- [DIRECTIVE]
Please pull out each line below that contains the string "height".

───── RAW DATA ─────

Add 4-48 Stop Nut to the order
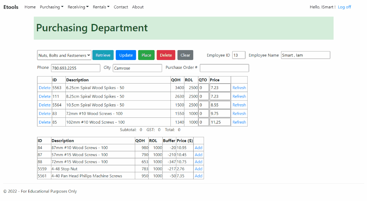The image size is (367, 201). click(198, 169)
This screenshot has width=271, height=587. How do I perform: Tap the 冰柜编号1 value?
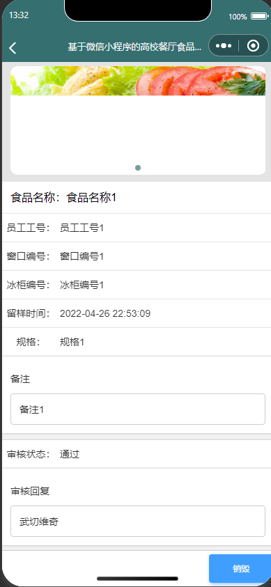coord(82,285)
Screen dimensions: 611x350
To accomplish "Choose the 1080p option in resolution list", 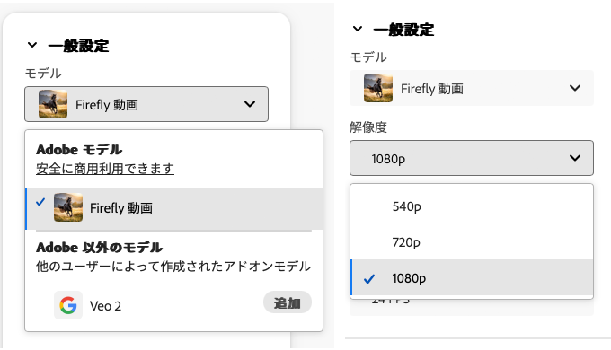I will (472, 278).
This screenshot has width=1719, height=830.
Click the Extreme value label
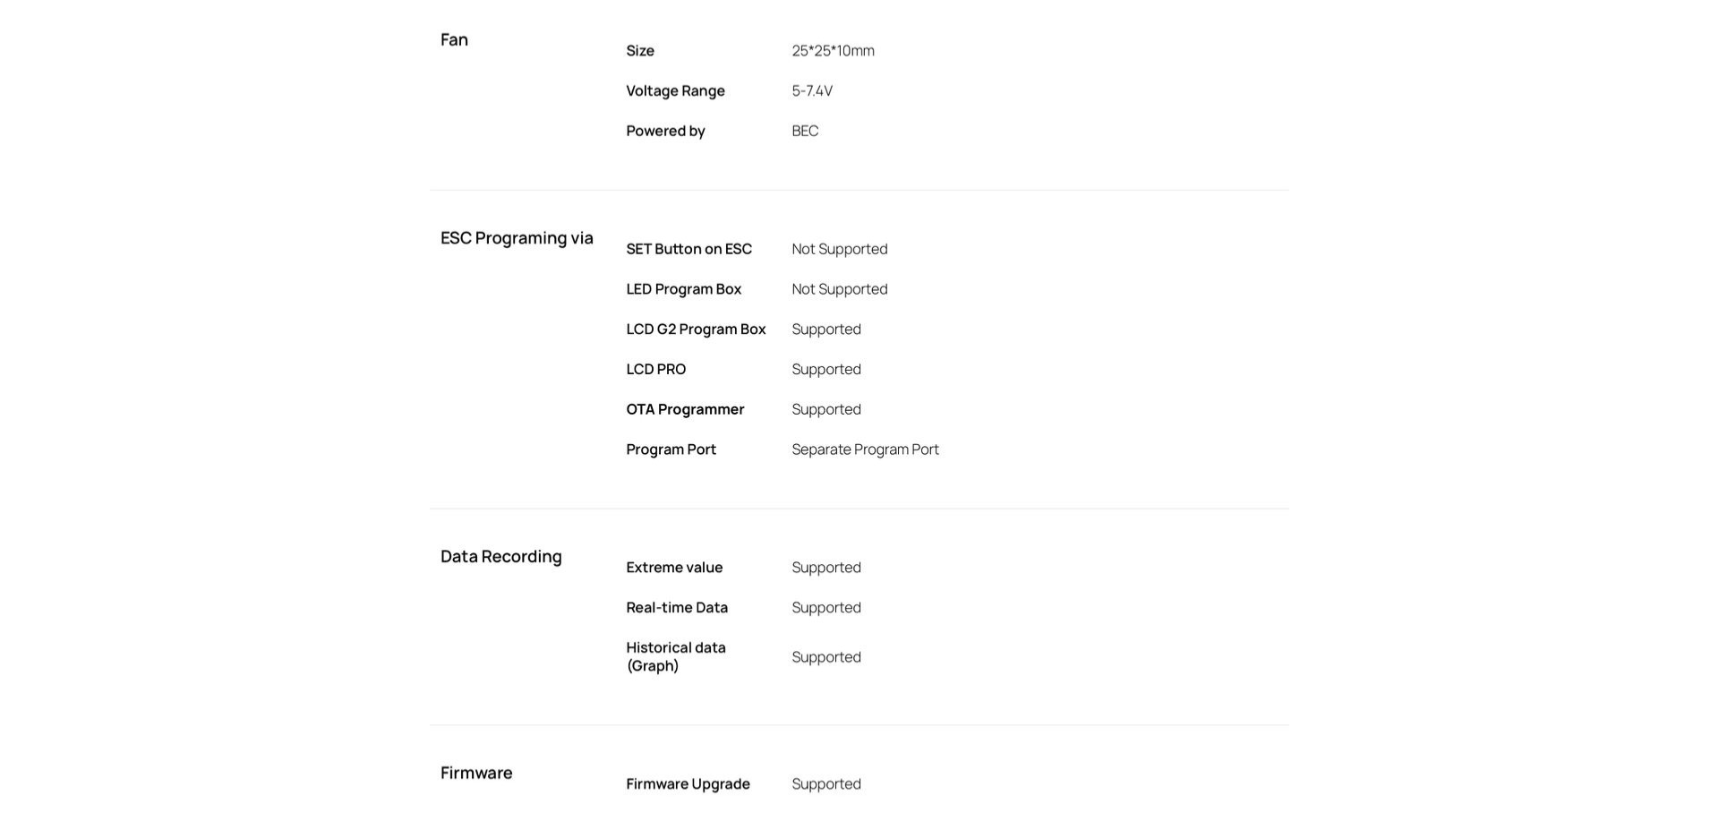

─────

- [RIGHT ANSWER]
This screenshot has width=271, height=587. How do I perform: Tap the 冰柜编号1 value?
This screenshot has width=1719, height=830.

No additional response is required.